Light and drought

A panorama photo taken from the Baranduda range looking across the Leneva valley, towards the hills around Wodonga - late afternoon sun radiating from the left-hand corner illuminates a dry landscape with brown grass during drought in 2006

This is one of my favourite photos, taken by my husband in 2006 less than a year after we moved to Baranduda. It shows the beauty and the spareness of the landscape, piercing afternoon light, the dry brown grass short and sparse, and trees scattered in the paddocks, lining the old roads and clothing the hills around Wodonga.

It feels as if I can see across the whole country, the horizon sharp and defined, no haze, dust or smoke to cloud the view. The sky blends from the intense white radiance of the late afternoon sun to a pure azure wash from one side of the panorama to the other. It looks beautiful. But it is also harsh.

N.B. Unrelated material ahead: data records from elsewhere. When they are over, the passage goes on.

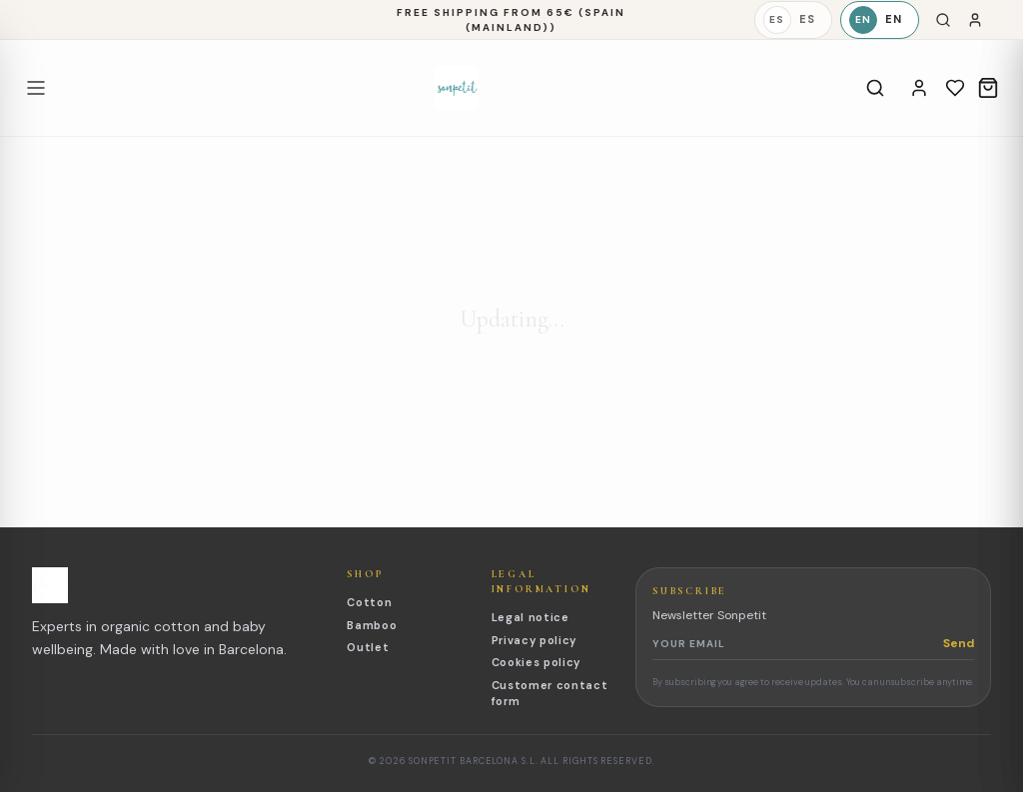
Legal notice (530, 617)
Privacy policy (534, 640)
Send (958, 643)
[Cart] (988, 88)
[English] (879, 20)
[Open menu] (36, 88)
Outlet (368, 647)
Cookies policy (536, 662)
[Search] (943, 20)
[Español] (793, 20)
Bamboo (372, 625)
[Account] (919, 88)
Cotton (369, 602)
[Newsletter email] (797, 643)
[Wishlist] (955, 88)
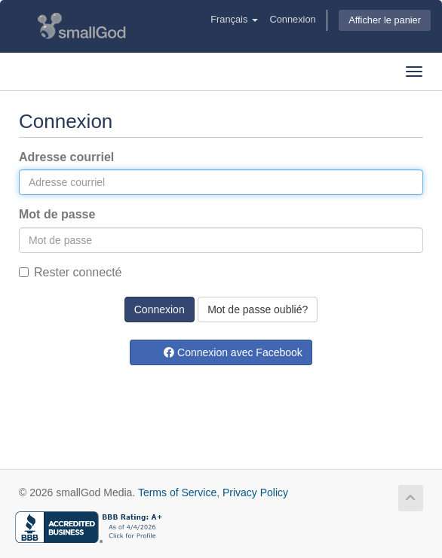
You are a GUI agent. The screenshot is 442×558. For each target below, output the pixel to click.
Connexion (292, 19)
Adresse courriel (66, 157)
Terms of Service (177, 492)
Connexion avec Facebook (233, 352)
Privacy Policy (255, 492)
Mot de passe (57, 214)
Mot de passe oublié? (257, 309)
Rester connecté (70, 272)
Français (234, 19)
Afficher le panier (384, 20)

It was the height of the millenium drought, which started in the late 1990’s but extended through to 2010, with 2006 being the driest year on record ever in the Albury-Wodonga region. Native animals and vegetation suffered, dams were dry, farms went bust and metropolitan areas struggled for water where previously they thought they would always have plenty. In Baranduda and Wodonga there was limited watering of gardens, only by hand at prescribed times. I remember struggling carrying buckets of water from our shower out to the fruit trees to help keep them alive. We wondered if it would end and what state the area would be in once it did. Even the winter was dry and unseasonally warm, gloriously sunny weather, but not what I would call a winter.

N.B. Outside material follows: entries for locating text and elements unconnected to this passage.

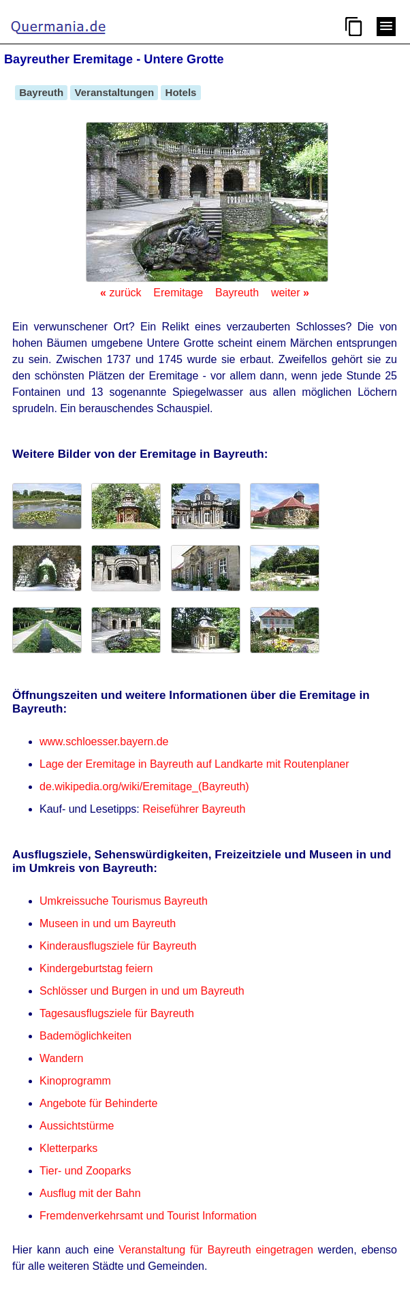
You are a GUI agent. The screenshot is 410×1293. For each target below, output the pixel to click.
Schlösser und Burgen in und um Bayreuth (142, 991)
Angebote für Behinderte (98, 1103)
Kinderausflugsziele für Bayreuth (118, 946)
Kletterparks (68, 1148)
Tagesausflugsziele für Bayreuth (117, 1013)
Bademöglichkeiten (85, 1036)
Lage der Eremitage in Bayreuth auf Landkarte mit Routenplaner (194, 764)
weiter (290, 292)
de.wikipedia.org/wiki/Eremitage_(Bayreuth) (144, 786)
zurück (120, 292)
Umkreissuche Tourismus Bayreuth (124, 901)
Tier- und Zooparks (85, 1171)
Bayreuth (41, 92)
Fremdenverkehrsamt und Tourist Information (148, 1215)
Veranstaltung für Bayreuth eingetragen (216, 1250)
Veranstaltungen (114, 92)
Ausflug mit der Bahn (90, 1193)
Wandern (61, 1058)
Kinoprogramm (75, 1081)
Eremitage (178, 292)
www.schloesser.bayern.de (104, 741)
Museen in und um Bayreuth (108, 923)
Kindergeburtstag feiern (96, 968)
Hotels (180, 92)
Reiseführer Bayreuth (193, 809)
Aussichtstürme (77, 1126)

So what I love about this photo is the light, the story of the land as it is laid out in front of me – and the story is there if you know where to look – and the fact that the locals and the land survived, although we were all changed in some way. Drought is a part of this land but I experienced this one from up close, in a way that you don’t experience it when you live in a city. You see resiliences that you didn’t realise were there, and limits that you know can only be pushed so far. This was a one in 1,000 year drought, except that now they’re expected to happen more often than that. So this photo signifies many things, light, drought, survival, change. And beauty. It’s a reminder not to take what we have for granted and to always look beyond the surface for the story beneath.